──────── Data for processing

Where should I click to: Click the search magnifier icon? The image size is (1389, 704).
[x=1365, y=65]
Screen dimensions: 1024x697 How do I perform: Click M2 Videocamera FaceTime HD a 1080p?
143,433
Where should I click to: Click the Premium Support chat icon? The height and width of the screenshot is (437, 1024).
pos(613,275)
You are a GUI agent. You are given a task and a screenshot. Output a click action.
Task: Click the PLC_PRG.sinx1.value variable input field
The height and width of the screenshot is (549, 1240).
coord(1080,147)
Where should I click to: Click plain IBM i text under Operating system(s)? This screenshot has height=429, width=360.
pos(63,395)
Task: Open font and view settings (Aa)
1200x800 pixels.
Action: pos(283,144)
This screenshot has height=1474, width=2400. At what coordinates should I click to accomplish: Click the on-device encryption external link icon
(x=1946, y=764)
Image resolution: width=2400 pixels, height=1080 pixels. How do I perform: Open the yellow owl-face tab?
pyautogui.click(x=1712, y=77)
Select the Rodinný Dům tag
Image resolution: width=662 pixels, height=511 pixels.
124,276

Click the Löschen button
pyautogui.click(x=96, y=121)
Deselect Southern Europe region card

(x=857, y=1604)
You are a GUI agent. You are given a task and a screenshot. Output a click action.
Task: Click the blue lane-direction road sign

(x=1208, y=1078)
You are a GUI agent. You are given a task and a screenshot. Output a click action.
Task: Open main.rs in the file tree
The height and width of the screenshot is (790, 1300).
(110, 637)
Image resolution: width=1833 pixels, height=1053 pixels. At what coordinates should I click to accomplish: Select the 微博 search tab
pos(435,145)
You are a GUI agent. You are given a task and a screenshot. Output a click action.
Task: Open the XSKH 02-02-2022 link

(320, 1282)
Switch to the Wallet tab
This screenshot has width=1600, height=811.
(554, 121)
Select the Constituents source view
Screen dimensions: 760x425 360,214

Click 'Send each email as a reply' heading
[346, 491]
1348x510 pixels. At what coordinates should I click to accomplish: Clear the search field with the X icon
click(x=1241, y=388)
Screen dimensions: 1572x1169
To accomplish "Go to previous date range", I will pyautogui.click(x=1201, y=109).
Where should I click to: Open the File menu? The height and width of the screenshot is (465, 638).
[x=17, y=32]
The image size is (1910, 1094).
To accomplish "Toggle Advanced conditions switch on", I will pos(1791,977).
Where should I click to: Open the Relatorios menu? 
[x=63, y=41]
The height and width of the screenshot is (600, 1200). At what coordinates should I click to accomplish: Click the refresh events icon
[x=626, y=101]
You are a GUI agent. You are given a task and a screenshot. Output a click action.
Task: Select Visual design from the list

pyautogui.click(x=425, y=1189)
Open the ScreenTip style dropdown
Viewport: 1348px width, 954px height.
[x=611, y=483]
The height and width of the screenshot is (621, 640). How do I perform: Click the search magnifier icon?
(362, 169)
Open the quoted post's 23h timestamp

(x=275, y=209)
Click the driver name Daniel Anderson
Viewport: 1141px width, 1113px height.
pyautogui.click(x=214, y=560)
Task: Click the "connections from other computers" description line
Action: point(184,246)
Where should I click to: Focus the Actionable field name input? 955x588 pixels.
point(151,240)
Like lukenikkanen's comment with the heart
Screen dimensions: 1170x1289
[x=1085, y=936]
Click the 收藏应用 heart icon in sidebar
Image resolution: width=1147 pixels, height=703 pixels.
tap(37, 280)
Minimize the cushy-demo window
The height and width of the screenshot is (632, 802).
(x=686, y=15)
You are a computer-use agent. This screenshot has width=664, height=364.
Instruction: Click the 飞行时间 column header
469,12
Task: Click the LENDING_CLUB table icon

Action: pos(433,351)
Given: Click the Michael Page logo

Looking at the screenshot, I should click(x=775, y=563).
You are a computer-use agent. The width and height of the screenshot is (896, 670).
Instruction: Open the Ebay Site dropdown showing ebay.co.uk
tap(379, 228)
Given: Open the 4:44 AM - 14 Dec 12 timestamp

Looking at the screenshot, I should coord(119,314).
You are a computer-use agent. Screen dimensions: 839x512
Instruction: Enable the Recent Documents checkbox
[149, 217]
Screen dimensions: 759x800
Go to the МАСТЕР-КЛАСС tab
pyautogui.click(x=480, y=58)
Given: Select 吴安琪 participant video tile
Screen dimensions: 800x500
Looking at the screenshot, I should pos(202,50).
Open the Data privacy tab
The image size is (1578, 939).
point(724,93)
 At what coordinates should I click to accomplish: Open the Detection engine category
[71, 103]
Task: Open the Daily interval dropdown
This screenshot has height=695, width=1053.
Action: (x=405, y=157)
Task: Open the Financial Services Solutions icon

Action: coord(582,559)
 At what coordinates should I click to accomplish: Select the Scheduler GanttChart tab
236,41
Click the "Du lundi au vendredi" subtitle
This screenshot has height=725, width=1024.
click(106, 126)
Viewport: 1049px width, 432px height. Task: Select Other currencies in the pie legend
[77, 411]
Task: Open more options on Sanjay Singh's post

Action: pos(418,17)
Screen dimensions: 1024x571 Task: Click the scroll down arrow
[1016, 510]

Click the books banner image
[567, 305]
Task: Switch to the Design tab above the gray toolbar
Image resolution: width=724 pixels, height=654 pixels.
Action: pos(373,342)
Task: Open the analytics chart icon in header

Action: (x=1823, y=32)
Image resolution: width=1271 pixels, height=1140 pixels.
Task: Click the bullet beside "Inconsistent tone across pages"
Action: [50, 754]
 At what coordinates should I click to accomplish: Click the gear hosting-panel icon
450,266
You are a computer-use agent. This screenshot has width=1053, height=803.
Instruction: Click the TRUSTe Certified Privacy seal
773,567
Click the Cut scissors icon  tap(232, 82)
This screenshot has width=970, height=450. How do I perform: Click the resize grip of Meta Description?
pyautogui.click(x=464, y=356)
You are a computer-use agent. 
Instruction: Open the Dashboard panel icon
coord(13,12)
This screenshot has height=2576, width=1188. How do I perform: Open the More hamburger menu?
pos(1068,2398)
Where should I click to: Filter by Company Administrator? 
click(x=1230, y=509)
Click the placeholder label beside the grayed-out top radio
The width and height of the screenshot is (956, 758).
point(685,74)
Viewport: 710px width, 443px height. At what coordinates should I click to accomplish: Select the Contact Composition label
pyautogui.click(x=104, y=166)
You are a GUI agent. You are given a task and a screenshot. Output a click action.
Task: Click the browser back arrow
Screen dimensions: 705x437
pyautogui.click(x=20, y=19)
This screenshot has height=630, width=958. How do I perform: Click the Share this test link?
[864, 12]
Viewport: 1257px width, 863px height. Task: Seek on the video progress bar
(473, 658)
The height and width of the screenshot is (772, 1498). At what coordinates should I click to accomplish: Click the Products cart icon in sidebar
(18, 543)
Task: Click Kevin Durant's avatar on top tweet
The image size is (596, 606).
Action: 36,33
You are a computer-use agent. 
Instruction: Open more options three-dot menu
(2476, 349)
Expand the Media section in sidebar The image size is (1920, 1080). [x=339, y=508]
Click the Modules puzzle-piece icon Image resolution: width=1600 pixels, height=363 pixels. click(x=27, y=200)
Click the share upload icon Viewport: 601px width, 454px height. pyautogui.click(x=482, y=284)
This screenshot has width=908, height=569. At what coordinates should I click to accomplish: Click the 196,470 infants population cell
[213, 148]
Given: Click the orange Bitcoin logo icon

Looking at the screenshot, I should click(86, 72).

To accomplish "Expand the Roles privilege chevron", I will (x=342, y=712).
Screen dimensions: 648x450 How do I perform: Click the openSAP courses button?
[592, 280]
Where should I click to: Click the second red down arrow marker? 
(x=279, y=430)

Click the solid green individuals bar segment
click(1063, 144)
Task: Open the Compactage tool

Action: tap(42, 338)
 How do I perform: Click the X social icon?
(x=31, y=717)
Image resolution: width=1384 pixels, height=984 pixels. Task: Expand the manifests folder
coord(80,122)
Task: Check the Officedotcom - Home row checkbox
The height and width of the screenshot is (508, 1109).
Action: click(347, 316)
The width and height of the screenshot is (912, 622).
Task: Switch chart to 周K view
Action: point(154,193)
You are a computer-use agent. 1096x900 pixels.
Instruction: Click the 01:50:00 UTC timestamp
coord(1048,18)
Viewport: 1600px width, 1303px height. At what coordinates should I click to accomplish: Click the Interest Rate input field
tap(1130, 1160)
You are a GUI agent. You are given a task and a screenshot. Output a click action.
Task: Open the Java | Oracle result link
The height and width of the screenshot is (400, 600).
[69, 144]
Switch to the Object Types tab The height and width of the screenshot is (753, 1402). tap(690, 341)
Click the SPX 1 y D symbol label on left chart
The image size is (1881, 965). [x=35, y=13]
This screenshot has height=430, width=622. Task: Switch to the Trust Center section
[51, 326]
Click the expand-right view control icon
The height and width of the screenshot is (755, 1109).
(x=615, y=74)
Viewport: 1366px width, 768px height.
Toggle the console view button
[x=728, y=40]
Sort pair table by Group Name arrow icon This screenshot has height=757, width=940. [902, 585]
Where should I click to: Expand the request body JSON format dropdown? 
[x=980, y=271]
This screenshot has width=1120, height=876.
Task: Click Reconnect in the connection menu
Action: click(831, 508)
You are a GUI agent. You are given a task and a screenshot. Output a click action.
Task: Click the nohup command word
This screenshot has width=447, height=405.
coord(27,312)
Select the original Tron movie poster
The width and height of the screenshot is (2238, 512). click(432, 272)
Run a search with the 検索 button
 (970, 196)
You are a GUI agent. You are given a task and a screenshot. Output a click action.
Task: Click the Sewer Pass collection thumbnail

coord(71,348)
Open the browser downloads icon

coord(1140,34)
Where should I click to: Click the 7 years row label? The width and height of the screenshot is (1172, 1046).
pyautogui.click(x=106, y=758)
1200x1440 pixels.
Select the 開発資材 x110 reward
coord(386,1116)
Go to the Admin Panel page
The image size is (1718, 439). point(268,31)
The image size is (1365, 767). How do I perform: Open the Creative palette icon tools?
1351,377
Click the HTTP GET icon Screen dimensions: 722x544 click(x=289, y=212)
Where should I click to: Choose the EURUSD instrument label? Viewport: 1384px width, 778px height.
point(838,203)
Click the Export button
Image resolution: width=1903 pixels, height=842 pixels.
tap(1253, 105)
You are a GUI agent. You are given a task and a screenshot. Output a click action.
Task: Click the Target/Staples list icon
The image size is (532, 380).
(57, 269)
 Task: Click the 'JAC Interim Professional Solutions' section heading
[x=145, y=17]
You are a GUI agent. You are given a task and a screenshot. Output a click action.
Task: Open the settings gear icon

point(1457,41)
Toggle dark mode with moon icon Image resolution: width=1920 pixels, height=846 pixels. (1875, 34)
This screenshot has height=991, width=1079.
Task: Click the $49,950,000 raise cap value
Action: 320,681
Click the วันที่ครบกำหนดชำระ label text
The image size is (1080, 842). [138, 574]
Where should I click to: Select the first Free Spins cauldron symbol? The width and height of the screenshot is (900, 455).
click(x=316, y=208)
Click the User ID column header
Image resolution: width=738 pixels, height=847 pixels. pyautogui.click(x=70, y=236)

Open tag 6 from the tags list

────────────────

Exercise goal: Copy out each line of the data that holds the string "will".

Exercise result:
To accomplish "Go to previous date range", I will pyautogui.click(x=1201, y=109).
To accomplish "Toggle Advanced conditions switch on", I will pos(1791,977).
To accomplish "Expand the Roles privilege chevron", I will (x=342, y=712).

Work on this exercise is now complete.